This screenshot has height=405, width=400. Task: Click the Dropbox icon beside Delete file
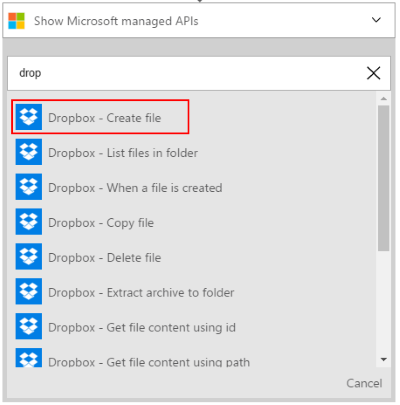click(x=29, y=256)
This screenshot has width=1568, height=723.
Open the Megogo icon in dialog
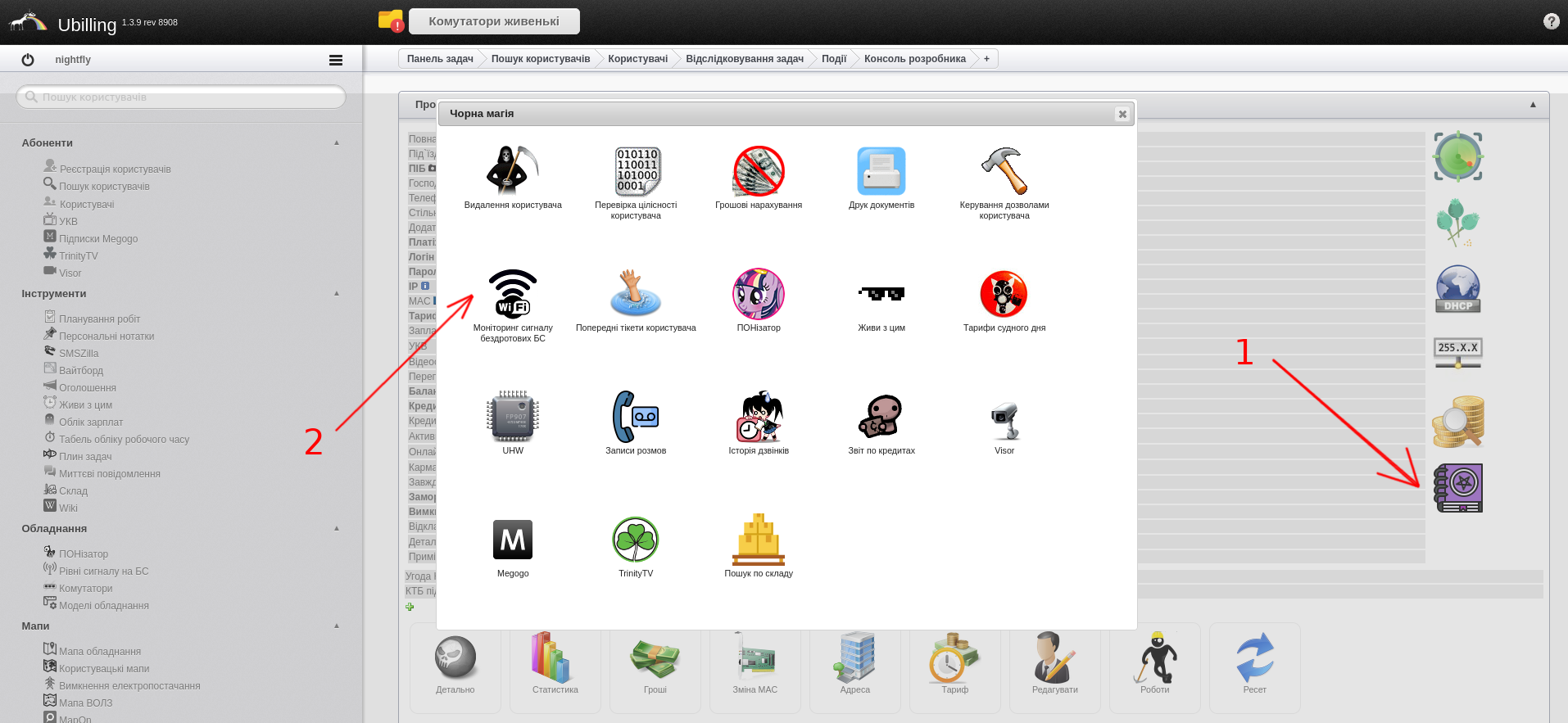pos(513,540)
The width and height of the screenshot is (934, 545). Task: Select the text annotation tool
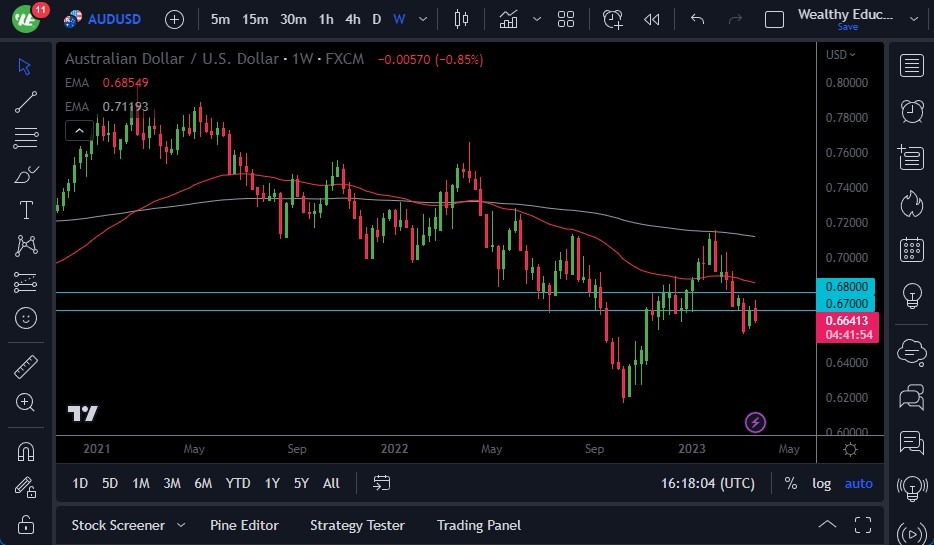coord(26,210)
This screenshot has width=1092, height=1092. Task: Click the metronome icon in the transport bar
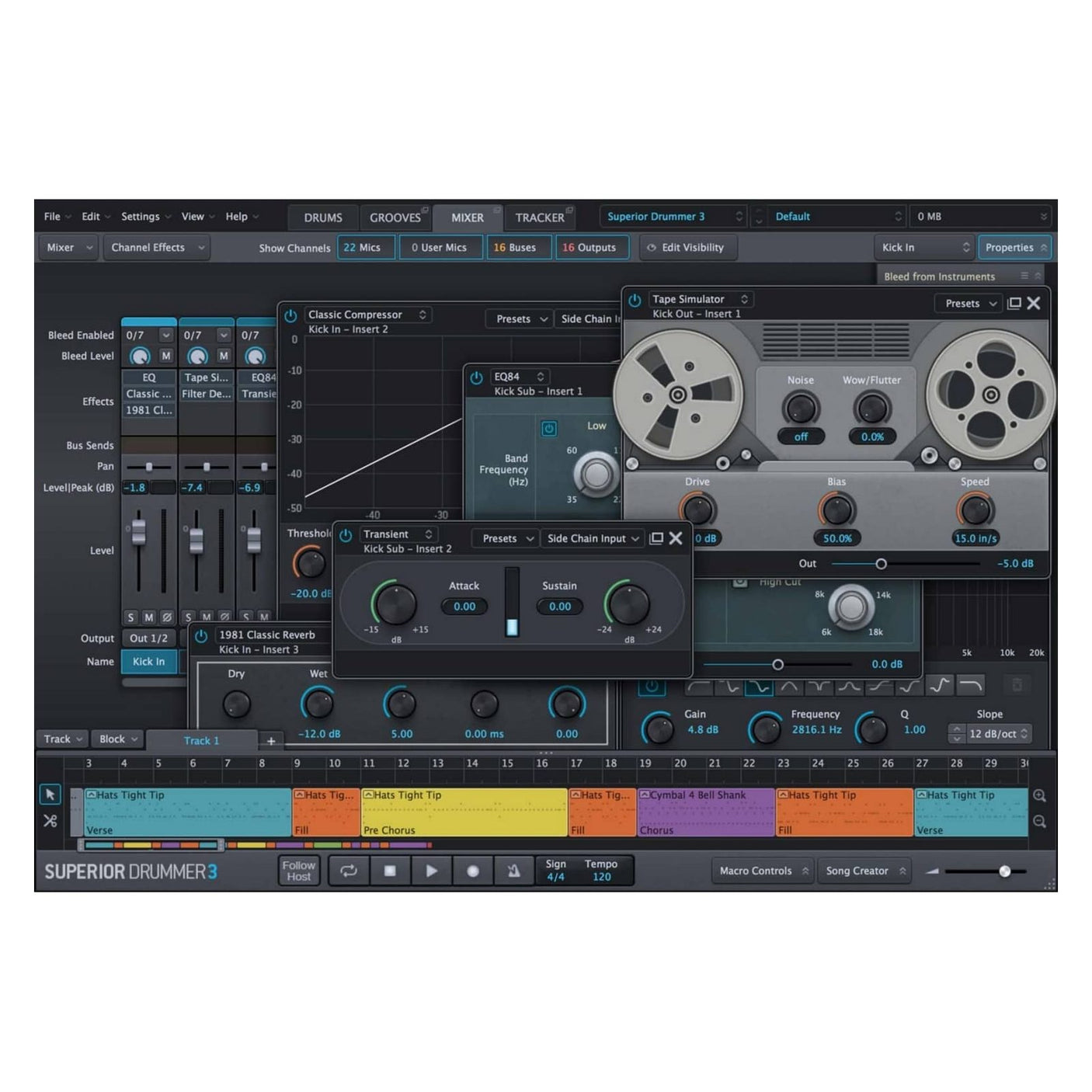coord(514,871)
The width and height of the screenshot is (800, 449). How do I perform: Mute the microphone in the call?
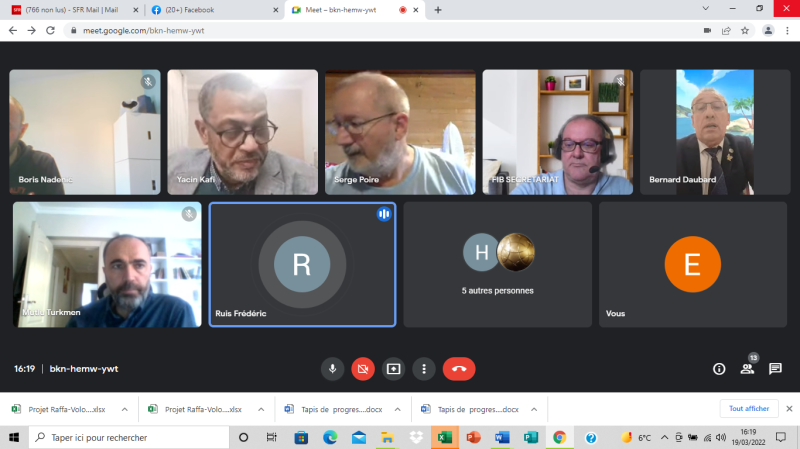[332, 368]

__________________________________________________

Brief:
When you print the records above, keep them exact and leave out the pictures.

Answer area:
This screenshot has height=405, width=400. Task: Click the Dropbox icon beside Delete file
click(x=29, y=256)
This screenshot has width=1568, height=723.
Open the Megogo icon in dialog
pos(513,540)
The width and height of the screenshot is (934, 545). Task: Select the text annotation tool
coord(26,210)
This screenshot has width=1092, height=1092. Task: Click the metronome icon in the transport bar
coord(514,871)
The width and height of the screenshot is (800, 449). How do I perform: Mute the microphone in the call?
[332, 368]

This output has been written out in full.